### DIRECTIVE
Can you copy out the entire Jeff Gruber profile below verbatim?

Profile of Jeff Gruber

I was born at Libby, Montana in 1966 to Bob and Joan Gruber.  I attended school in Libby as well graduating in the spring of 1984.  In the fall of 1984 I enrolled at Western Montana College in Dillon and graduated in the spring of 1989 with a B.S. in Secondary Education.  I majored in Social Science because of my life-long interest in past events.

My first teaching job started in the fall of 1989 in the small town of Judith Gap, Montana where the entire high school population of 28 witnessed my early attempts of making the past relevant in today’s world.  It was in Judith Gap that I met my wife, Doreen and we were married in June of the following year.  We taught there for another two years and then decided that we would like to try and secure jobs in a new locale and landed back at my hometown in Libby.

### PROVIDED MATERIAL

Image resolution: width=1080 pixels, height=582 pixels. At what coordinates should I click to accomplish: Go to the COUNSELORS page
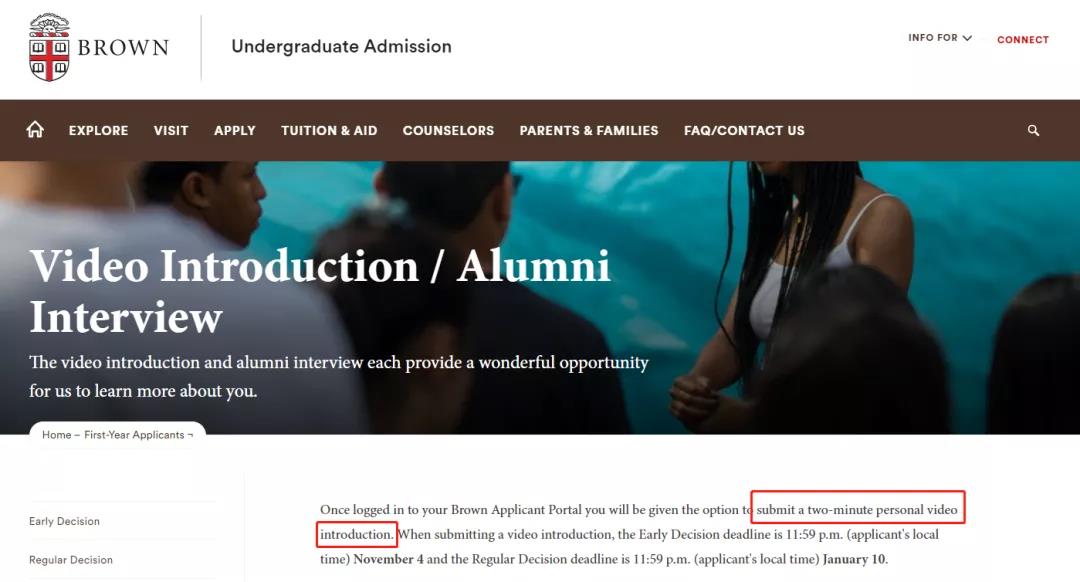tap(448, 130)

### REPLY
Profile of Jeff Gruber

I was born at Libby, Montana in 1966 to Bob and Joan Gruber.  I attended school in Libby as well graduating in the spring of 1984.  In the fall of 1984 I enrolled at Western Montana College in Dillon and graduated in the spring of 1989 with a B.S. in Secondary Education.  I majored in Social Science because of my life-long interest in past events.

My first teaching job started in the fall of 1989 in the small town of Judith Gap, Montana where the entire high school population of 28 witnessed my early attempts of making the past relevant in today’s world.  It was in Judith Gap that I met my wife, Doreen and we were married in June of the following year.  We taught there for another two years and then decided that we would like to try and secure jobs in a new locale and landed back at my hometown in Libby.